Entries on where items appear
* * * * * * *

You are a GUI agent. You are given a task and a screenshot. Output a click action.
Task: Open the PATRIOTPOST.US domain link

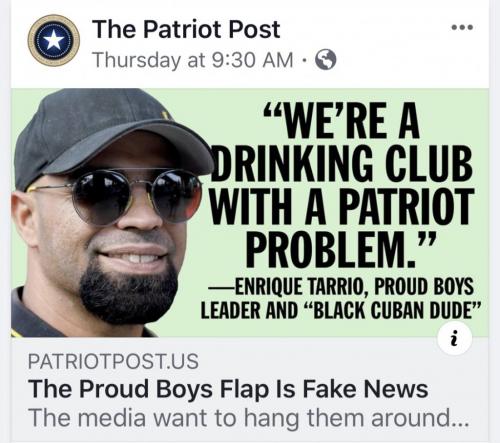113,361
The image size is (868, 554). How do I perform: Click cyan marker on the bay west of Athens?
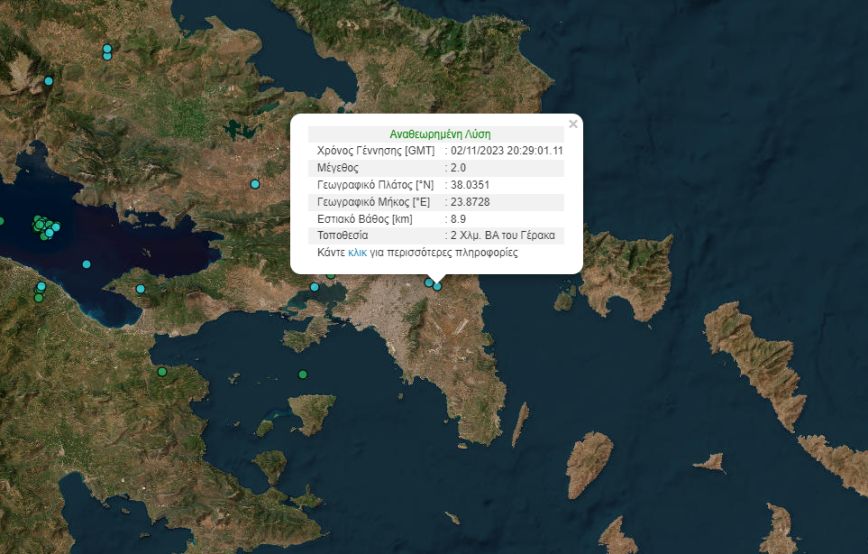click(x=314, y=287)
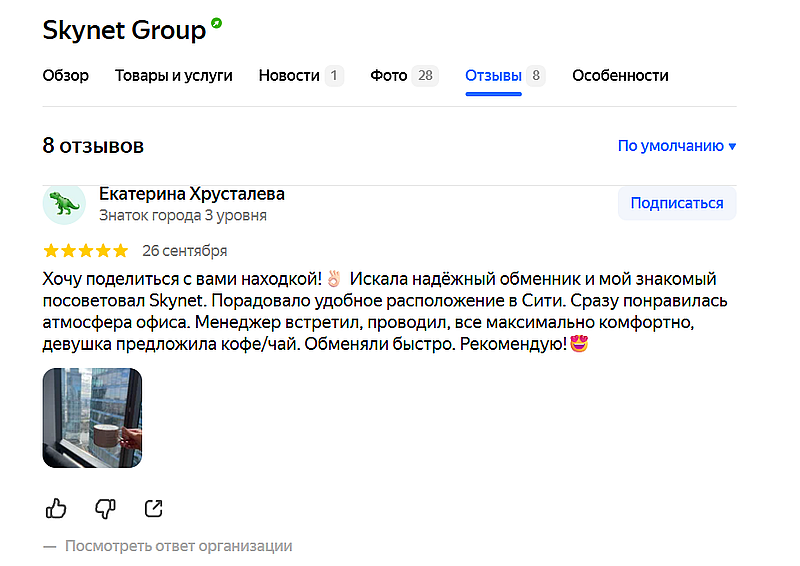Viewport: 800px width, 566px height.
Task: Share the review via share icon
Action: pyautogui.click(x=153, y=509)
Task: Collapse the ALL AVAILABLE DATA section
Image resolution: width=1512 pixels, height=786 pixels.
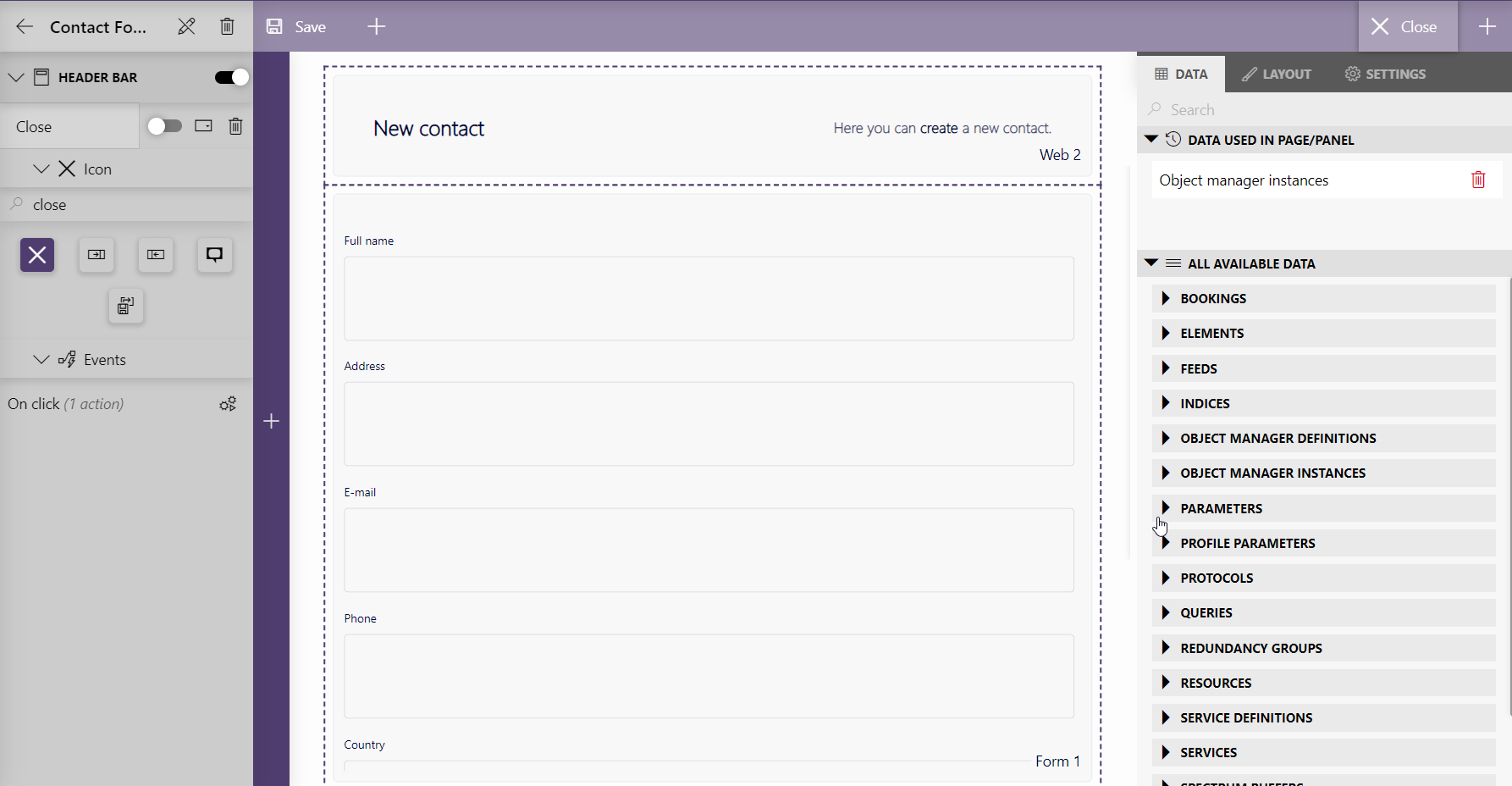Action: [x=1150, y=263]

* * * * * * *

**WHAT YOU HAVE TO DO:**
Write out every line of the material above word for word, leaving out the pictures.

**COMPLETED TASK:**
You are a GUI agent. You are given a task and a screenshot. Output a click action.
Task: Open the PATRIOTPOST.US domain link

113,361
The image size is (868, 554). How do I perform: Click cyan marker on the bay west of Athens?
click(x=314, y=287)
Viewport: 800px width, 566px height.
Task: Share the review via share icon
Action: pyautogui.click(x=153, y=509)
Task: Collapse the ALL AVAILABLE DATA section
Image resolution: width=1512 pixels, height=786 pixels.
Action: [x=1150, y=263]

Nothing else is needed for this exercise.